Return the listing below unchanged, except that the pictures are dropped.

....

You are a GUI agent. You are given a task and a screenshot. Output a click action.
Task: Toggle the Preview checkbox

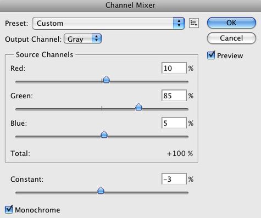tap(211, 55)
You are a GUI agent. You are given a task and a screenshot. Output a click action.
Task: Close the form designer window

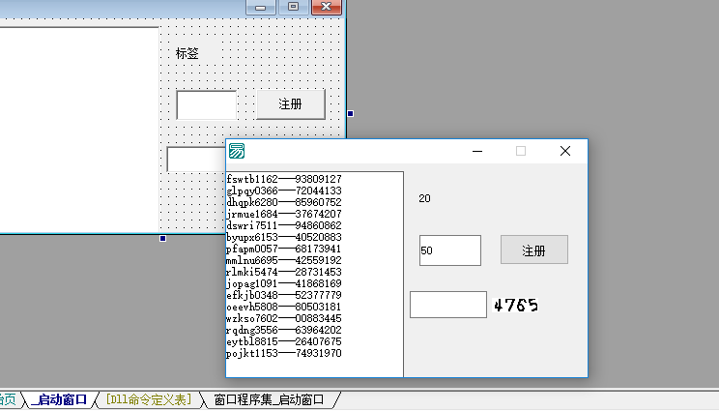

....

Answer section →
You are a GUI agent. You are given a task and a screenshot. Output a click action.
Task: Toggle the Preview checkbox

tap(211, 55)
You are a GUI agent. You are given a task and a screenshot. Output a click action.
Task: Close the form designer window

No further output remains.